Friday, March 26, 2010

Understanding Children

Is that an oxymoron?

Try as you might, you may never fully understand children. Oh, you may think you are on to something. You think you have it nailed, then...WHAM!

Theory's gone. Moving on.

I have actually read quite a bit about the stages of childhood. I have researched age-appropriate behaviors, "normal" expectations, and characteristics of children at certain ages. Does it always help? Pfft, no. But sometimes, it is just nice to know that you are at least somewhere near the the vicinity of the ballpark of what to be expecting.

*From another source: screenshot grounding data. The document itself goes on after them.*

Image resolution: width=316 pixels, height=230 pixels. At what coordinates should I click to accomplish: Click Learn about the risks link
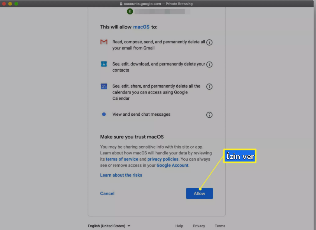[121, 175]
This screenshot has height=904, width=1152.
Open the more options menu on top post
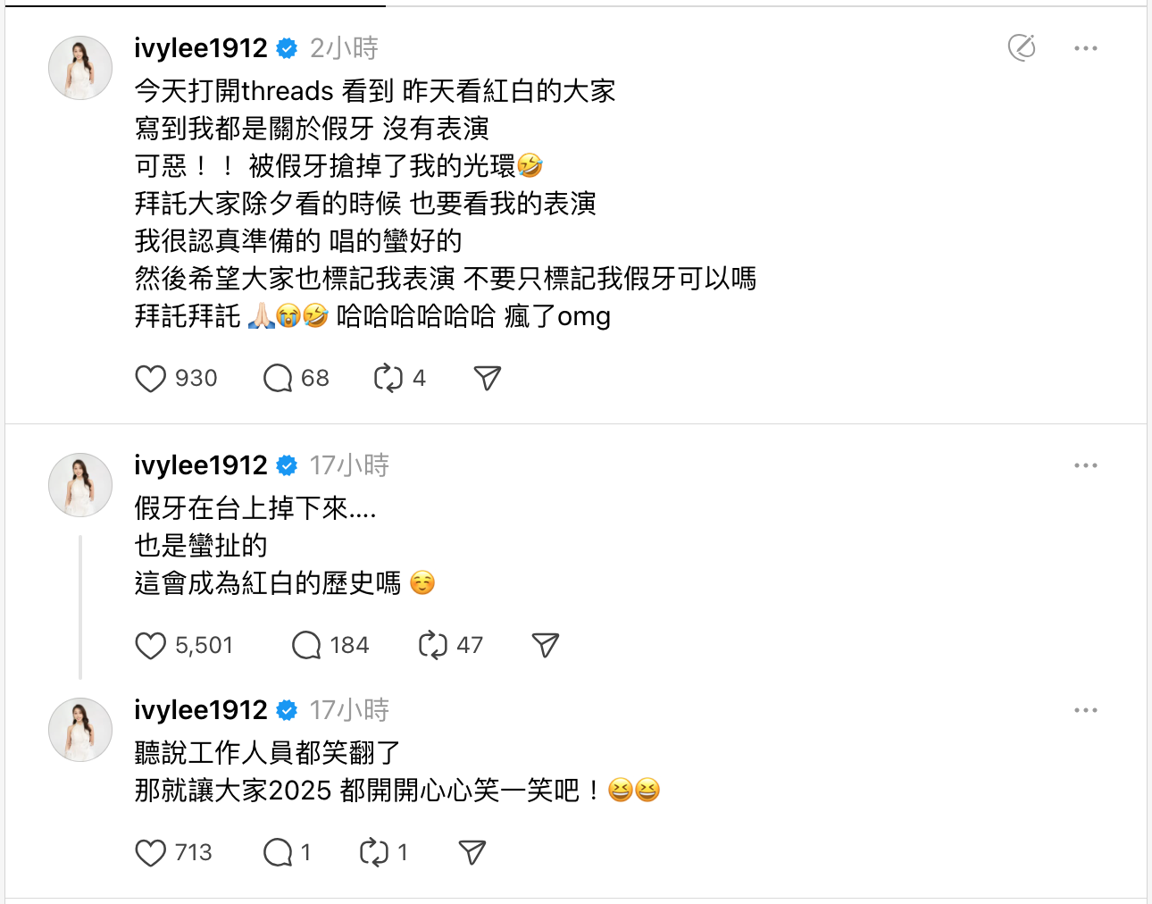click(x=1085, y=48)
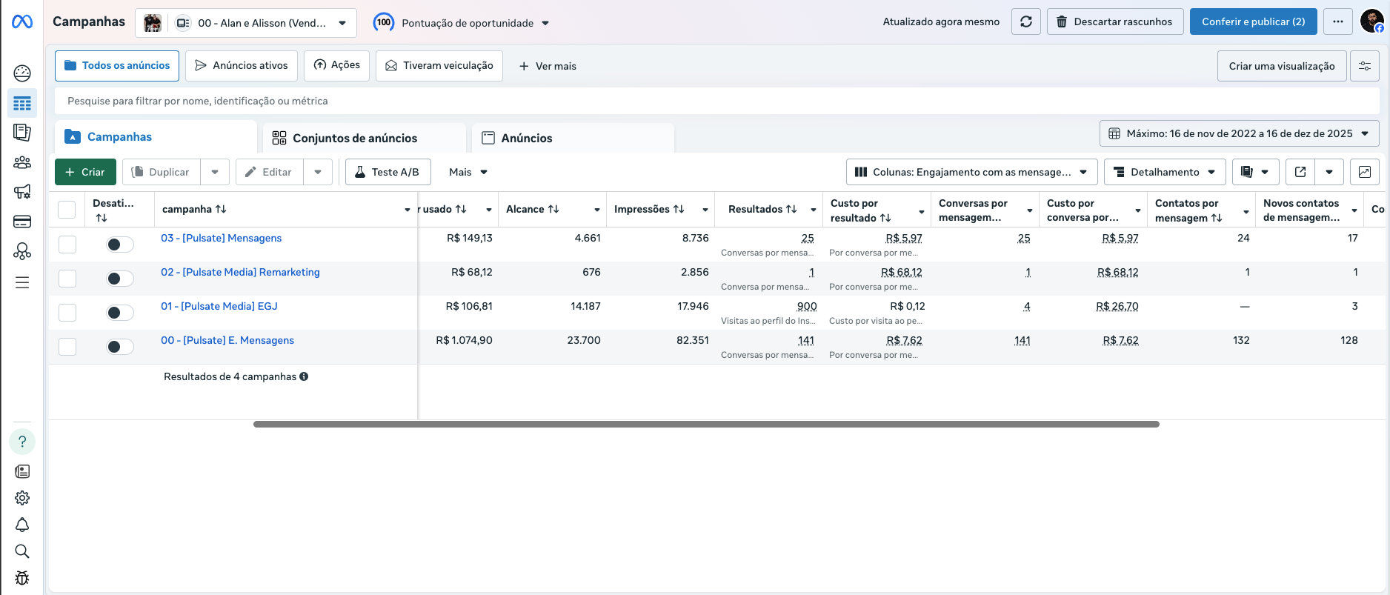Open Audiences icon in the sidebar
The width and height of the screenshot is (1390, 595).
(x=22, y=162)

Some fun facts I have learned about the average 6 year old?


Their friends are very important to them.

They have no concept of empathy (that actually explains soooo much).

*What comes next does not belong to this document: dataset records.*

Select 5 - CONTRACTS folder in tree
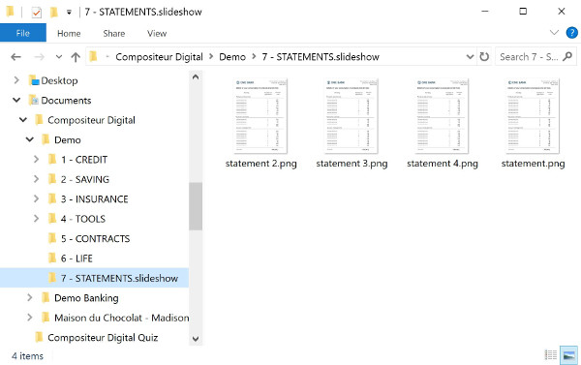Image resolution: width=581 pixels, height=365 pixels. point(95,238)
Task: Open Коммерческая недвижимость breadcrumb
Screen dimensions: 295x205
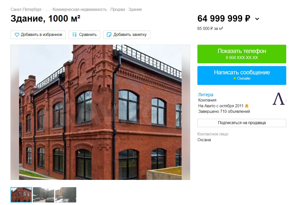Action: click(80, 10)
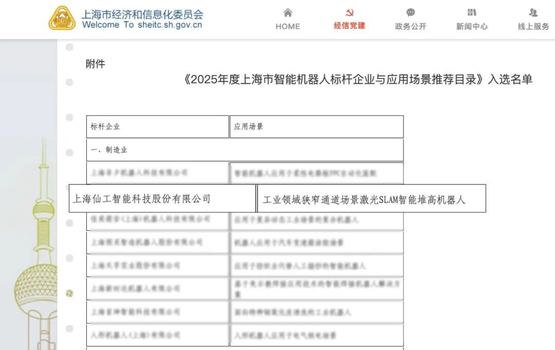Click the house icon above HOME

coord(288,13)
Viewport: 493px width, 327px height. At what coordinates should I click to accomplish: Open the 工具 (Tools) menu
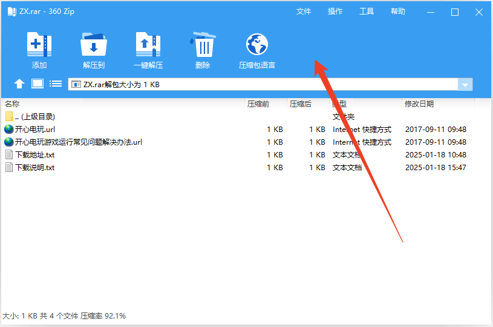coord(367,12)
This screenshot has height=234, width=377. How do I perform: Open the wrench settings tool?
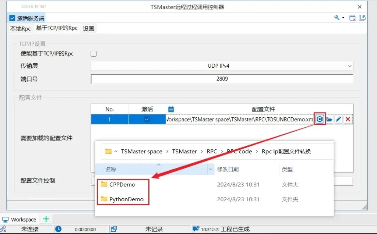pos(337,18)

They are extremely competitive

They like to be...or rather NEED to be first

They like to win. All. The. Time.



We think we have our boy pegged. Having learned these few, simple facts about the average child of six years, we feel we should have the home-court advantage. We can try and stay one, small step ahead in the game. Maybe we won't overreact, because we know where it's coming from. Maybe we WILL overreact, 'cause we know where it's coming from. It's just nice to know.

With our new-found knowledge in hand, we are, at least, getting used to competitions. There will always be a footrace; to the car, to the door, to the phone, up the stairs, into bed, etc. ALWAYS. So, when Jeff heads to the drawer to get the spoons for breakfast cereal, he is not the least bit surprised at the four-foot something tornado that tears across the kitchen at mad speed to get to the drawer...first.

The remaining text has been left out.